(Stored items)
==============================
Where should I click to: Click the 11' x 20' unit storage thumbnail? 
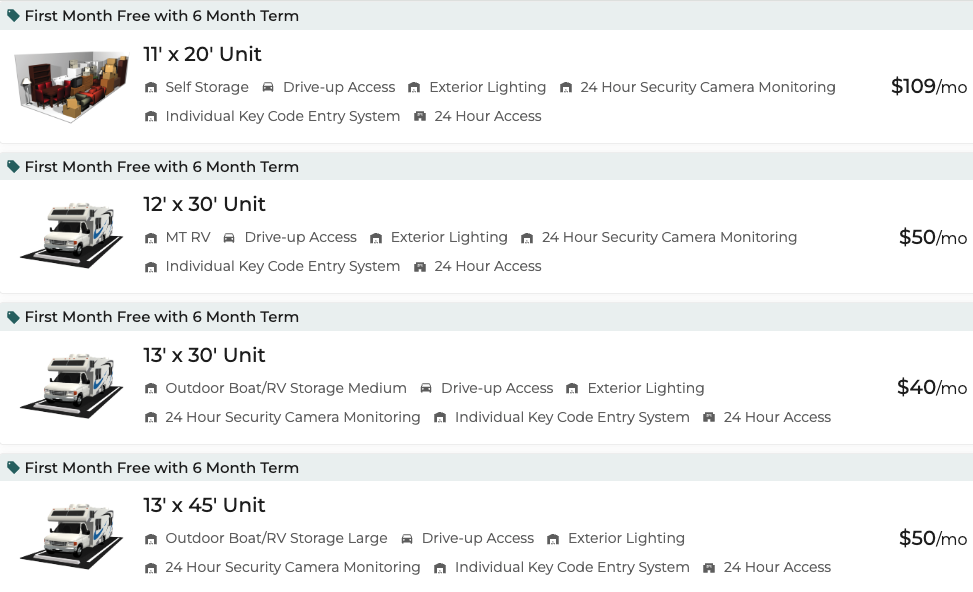click(71, 86)

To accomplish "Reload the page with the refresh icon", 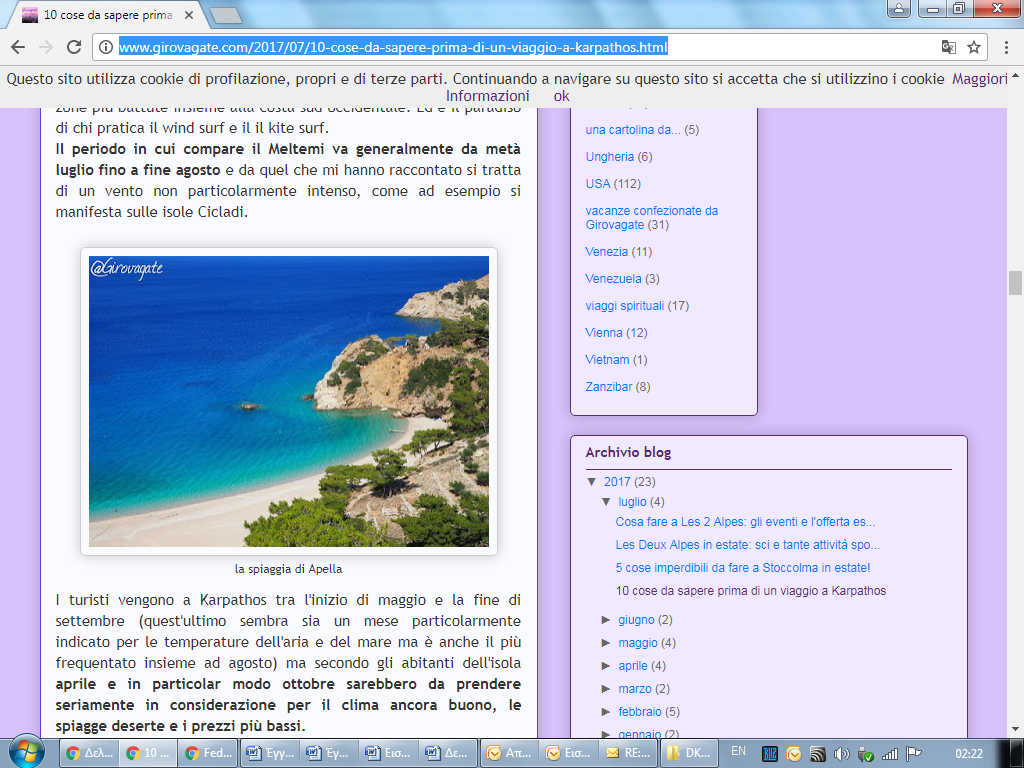I will 73,47.
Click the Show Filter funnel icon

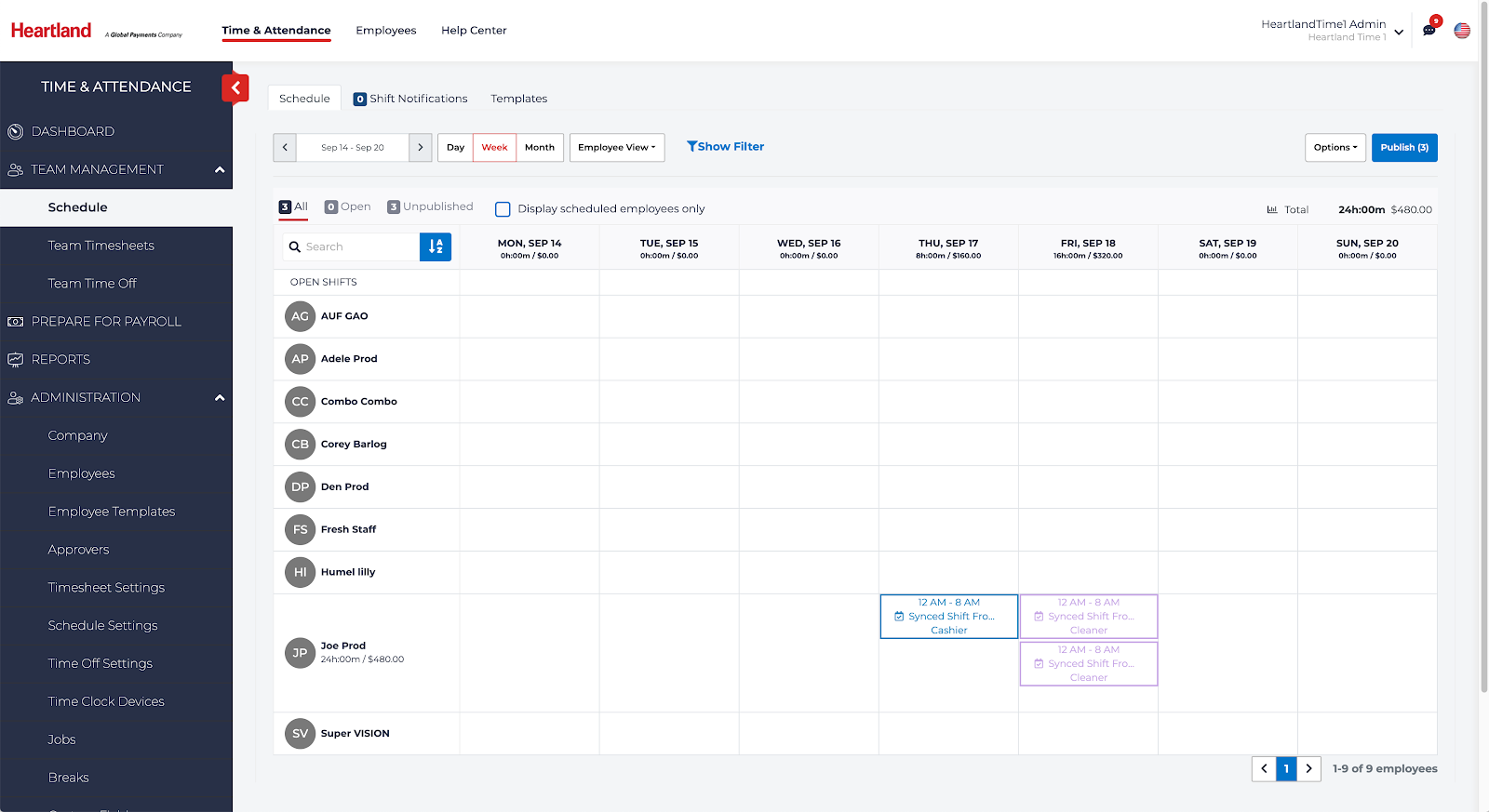691,147
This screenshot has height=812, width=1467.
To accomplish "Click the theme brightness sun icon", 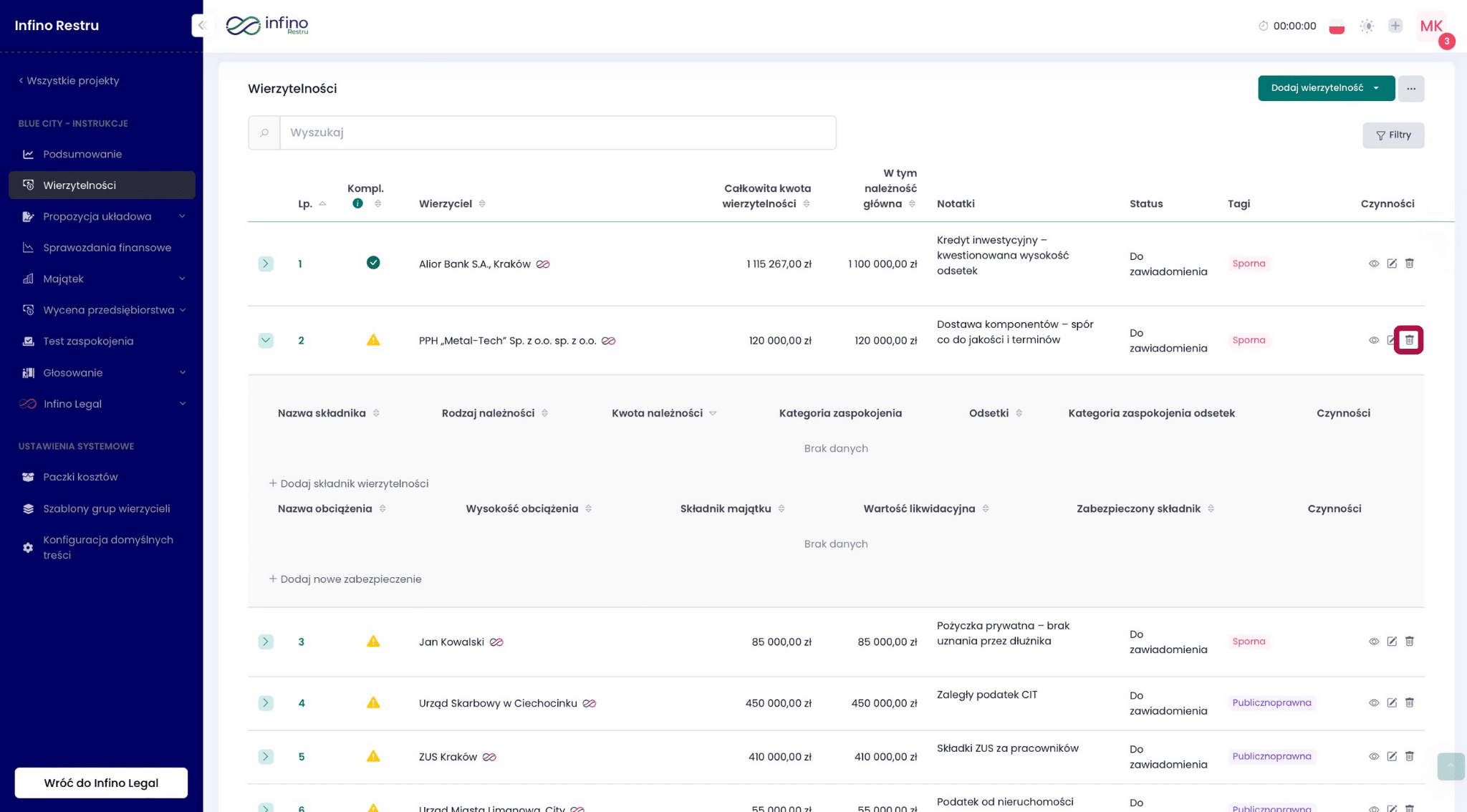I will 1367,26.
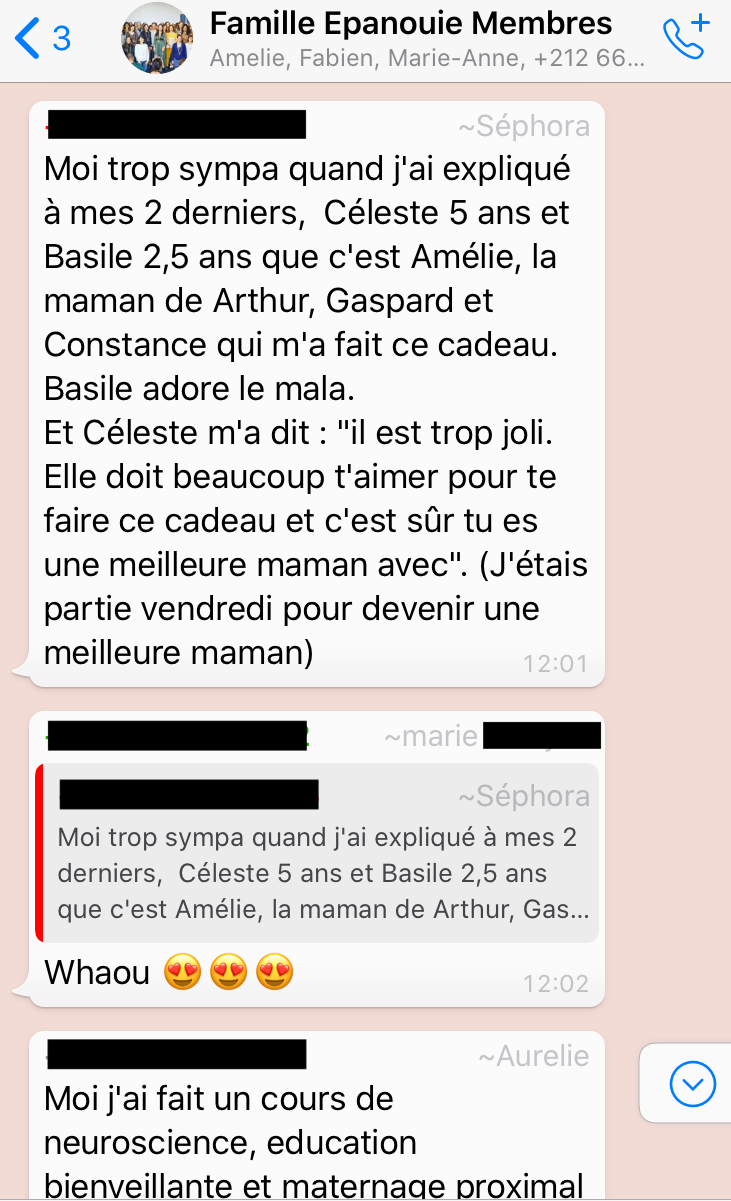Screen dimensions: 731x1201
Task: Tap the 12:01 timestamp on Séphora's message
Action: 555,663
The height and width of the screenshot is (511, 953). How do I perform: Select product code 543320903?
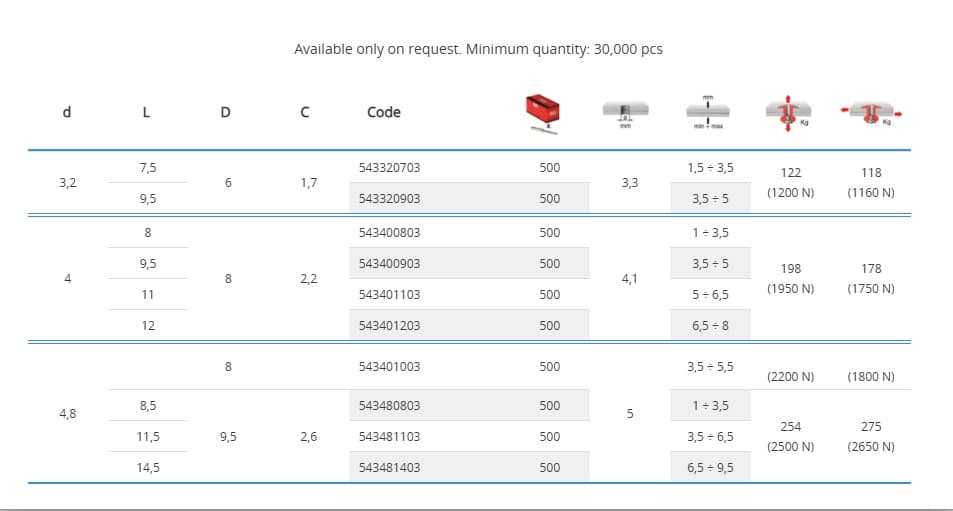(389, 199)
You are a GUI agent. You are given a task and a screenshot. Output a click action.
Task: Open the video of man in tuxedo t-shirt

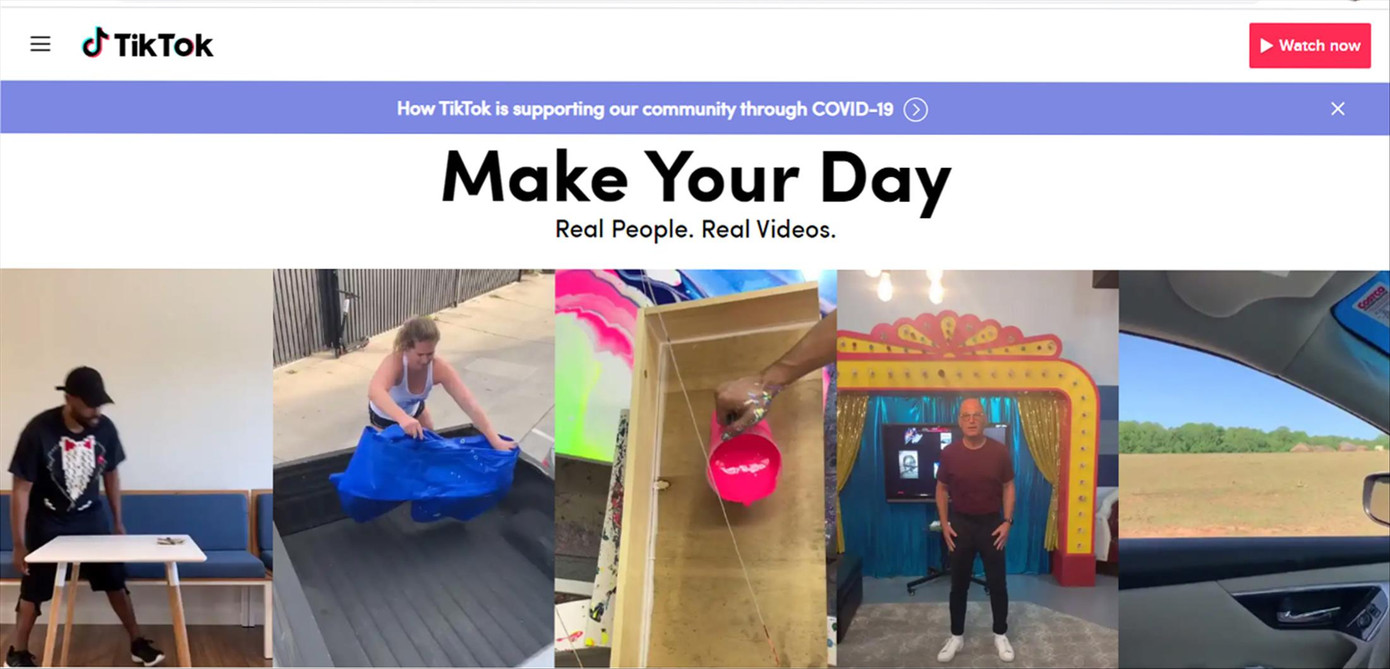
==============================
* WORK TO DO: Extract every line of the records that contains the string "screenshot", treating uppercase and lowercase as different.

* CORRECT RESULT:
This screenshot has height=812, width=1467.
The height and width of the screenshot is (511, 953). How do I perform: Select product code 543320903?
You are a GUI agent. You are given a task and a screenshot. Output a click action.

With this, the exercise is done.